Impunity for Dutch massacre in Indonesia was given 60 years ago
The Dutch state does not want to pay compensation to the victims of a 1947 massacre in an Indonesian village, but it also stopped the prosecution of the army officer who was held responsible right after the attrocity, the Dutch current affairs television programme Netwerk revealed on Monday.
The story of the Rawagede village was back in the limelight last year when relatives and survivors of the massacre demanded an apology and compensation from the Dutch state.
On the TV show on Monday, Jeffrey Pondaag of the Committee for Dutch Honours of Debt showed an exchange of letters from 1948 that reveals the decision not to prosecute major Alphons Wijnen for the atrocity was taken straight after the tragedy, in spite of a recommendation by the Dutch chief of staff Simon Spoor to the procurator general to institute proceedings.

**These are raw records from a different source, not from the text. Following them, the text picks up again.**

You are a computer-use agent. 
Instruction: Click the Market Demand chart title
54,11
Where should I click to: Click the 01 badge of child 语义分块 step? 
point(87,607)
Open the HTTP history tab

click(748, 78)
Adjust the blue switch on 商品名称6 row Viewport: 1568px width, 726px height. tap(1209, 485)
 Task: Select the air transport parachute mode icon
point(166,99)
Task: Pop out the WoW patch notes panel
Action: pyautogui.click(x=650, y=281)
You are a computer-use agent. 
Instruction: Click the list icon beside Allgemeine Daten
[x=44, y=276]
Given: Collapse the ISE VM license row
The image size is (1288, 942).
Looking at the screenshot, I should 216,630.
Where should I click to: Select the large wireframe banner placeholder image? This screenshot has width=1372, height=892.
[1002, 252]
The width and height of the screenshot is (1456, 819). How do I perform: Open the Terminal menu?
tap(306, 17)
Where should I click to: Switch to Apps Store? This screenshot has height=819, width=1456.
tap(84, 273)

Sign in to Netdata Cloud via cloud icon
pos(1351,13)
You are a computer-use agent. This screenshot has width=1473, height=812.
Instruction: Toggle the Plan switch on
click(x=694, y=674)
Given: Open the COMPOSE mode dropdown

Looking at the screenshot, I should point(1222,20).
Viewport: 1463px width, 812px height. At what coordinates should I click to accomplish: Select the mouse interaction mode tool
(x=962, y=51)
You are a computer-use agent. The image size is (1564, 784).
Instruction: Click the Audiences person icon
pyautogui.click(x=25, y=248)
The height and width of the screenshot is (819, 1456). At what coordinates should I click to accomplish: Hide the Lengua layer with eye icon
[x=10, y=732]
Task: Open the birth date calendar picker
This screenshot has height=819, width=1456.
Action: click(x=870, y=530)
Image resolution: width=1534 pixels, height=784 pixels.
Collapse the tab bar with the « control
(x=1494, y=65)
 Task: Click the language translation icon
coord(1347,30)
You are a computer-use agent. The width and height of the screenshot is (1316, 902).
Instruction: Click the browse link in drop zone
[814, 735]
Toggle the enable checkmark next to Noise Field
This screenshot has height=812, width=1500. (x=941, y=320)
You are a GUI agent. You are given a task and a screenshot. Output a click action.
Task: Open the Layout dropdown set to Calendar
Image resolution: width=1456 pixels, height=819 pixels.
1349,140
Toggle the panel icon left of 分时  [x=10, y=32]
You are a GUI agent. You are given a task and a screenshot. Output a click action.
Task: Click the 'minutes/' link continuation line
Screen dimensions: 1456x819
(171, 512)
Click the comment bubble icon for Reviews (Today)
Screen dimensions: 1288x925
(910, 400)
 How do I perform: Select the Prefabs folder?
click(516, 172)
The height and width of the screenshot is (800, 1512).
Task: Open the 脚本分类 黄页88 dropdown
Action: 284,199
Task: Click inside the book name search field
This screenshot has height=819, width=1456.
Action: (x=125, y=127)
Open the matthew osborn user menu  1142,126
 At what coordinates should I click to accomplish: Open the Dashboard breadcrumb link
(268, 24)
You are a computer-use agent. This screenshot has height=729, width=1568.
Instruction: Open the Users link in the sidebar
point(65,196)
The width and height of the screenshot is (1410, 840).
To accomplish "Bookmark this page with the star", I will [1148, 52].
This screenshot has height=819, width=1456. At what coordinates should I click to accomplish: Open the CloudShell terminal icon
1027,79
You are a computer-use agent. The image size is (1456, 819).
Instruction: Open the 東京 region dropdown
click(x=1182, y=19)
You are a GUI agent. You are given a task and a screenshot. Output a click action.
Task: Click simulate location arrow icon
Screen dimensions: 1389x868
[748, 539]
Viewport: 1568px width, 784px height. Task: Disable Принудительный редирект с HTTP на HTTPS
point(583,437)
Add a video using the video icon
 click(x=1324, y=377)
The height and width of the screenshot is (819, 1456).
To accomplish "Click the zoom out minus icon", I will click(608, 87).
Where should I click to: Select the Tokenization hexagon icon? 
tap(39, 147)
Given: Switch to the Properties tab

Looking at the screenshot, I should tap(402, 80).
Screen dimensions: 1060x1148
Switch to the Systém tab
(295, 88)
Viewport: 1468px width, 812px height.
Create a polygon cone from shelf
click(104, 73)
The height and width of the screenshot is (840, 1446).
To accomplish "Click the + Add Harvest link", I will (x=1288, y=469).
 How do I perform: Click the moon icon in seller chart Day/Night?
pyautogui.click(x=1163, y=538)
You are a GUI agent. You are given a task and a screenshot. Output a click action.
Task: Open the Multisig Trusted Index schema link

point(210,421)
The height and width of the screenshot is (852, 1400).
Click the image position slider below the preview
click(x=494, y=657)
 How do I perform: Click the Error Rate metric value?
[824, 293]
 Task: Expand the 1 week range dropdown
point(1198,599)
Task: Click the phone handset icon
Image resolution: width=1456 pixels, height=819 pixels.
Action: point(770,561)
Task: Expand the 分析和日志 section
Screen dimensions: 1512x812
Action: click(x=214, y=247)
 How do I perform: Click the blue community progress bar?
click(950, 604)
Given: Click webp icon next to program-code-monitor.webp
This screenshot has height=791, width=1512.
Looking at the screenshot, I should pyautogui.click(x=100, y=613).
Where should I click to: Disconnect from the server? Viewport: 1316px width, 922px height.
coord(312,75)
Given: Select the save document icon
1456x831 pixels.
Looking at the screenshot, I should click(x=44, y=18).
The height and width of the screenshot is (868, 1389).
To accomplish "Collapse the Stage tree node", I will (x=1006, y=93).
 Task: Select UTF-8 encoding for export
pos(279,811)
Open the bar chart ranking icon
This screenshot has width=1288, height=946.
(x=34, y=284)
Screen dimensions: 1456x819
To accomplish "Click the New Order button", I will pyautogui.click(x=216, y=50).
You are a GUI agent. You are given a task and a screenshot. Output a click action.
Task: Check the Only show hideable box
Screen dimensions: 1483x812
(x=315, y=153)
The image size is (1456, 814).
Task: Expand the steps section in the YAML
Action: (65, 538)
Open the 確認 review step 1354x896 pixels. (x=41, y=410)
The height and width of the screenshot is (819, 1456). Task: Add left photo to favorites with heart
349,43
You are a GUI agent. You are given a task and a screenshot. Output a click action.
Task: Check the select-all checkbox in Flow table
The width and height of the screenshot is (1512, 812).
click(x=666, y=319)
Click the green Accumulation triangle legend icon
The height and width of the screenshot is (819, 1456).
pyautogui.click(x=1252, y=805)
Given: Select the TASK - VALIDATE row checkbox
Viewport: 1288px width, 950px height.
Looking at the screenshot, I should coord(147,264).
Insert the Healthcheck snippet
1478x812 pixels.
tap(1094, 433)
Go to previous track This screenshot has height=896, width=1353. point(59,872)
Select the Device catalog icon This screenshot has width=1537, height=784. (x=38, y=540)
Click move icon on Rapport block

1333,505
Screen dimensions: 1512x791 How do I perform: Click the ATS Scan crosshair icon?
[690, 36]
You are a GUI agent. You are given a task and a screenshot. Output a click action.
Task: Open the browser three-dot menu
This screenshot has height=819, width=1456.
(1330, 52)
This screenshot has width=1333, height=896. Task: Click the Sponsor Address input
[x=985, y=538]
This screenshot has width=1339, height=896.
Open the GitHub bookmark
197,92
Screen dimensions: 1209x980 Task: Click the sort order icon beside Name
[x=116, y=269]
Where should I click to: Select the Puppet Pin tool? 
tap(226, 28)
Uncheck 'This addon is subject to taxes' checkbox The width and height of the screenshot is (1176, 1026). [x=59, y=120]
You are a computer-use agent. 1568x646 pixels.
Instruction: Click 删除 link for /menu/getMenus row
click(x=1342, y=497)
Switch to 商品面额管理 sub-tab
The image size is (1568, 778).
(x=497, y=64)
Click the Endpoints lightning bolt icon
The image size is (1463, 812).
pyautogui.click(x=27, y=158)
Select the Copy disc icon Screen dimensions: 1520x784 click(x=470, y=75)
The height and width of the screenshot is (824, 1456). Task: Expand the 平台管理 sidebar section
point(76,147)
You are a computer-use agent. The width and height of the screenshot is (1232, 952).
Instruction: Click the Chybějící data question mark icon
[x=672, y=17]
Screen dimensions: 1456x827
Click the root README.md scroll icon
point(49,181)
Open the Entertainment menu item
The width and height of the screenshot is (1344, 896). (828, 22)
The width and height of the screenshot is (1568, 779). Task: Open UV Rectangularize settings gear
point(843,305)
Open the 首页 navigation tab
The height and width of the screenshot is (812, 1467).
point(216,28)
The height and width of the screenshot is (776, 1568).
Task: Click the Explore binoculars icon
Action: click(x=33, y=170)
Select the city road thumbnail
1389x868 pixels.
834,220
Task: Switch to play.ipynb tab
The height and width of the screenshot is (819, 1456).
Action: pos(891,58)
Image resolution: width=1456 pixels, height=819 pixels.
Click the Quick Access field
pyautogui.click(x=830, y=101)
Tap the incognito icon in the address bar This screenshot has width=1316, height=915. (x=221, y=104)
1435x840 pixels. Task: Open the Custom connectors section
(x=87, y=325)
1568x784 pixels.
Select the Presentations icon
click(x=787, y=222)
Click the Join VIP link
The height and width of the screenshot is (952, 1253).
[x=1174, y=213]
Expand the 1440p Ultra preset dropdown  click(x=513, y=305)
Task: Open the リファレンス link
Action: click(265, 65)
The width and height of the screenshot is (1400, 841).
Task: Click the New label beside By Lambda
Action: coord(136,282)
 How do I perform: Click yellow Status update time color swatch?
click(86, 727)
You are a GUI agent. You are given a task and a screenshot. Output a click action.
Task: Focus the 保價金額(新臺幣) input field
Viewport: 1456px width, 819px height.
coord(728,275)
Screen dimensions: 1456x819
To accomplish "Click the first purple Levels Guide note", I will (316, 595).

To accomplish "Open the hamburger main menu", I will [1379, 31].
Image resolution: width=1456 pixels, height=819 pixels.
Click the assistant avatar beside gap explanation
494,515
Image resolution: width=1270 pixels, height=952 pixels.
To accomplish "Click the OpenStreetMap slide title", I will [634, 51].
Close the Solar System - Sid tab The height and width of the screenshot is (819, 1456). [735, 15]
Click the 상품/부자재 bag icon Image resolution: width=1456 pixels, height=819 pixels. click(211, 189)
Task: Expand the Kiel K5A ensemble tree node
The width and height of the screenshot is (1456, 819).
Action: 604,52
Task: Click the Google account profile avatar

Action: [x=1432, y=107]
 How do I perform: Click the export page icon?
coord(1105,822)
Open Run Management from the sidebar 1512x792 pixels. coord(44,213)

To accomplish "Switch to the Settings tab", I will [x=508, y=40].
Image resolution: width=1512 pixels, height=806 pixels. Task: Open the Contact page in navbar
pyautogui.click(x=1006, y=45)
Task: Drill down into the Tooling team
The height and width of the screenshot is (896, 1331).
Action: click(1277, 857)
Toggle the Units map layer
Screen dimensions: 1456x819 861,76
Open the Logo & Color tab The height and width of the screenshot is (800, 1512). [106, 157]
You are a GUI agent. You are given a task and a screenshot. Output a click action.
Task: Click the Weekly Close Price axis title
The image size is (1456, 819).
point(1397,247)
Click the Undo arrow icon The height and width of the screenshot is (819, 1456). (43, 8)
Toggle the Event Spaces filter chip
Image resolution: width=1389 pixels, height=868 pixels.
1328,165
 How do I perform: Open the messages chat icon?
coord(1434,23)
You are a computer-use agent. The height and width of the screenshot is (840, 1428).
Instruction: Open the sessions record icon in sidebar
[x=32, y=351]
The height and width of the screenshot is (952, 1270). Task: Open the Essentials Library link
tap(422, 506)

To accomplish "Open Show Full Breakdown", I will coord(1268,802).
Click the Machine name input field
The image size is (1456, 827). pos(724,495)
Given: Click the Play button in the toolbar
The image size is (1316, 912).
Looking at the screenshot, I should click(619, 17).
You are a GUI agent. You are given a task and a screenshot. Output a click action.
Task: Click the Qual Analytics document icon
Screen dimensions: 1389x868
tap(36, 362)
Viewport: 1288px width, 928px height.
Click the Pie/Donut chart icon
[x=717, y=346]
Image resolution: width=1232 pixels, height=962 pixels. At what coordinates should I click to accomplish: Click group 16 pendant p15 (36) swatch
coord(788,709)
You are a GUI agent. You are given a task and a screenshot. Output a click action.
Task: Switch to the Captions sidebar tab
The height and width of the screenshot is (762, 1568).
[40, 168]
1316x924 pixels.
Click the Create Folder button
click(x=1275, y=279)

On 9 December 1947, Dutch troops attacked the village of Rawagede and, according to the villagers, killed all the men - 431 in total. A 1969 investigation by the Dutch government into war crimes in Indonesia says 150 were killed in Rawagede (since renamed Balongsari).
Indonesia was granted sovereignty from the Netherlands in 1949 after five years of armed struggle against the Dutch army.
Pondaag and his committee are now seeking compensation and apologies for nine widows and one man who survived the bloodbath as a boy. Pondaag said he found the exchange of letters in the files given to him by the lawyer representing the government in the case.
The Dutch attorney general has rejected the civil claim put forward last September because the case is too old.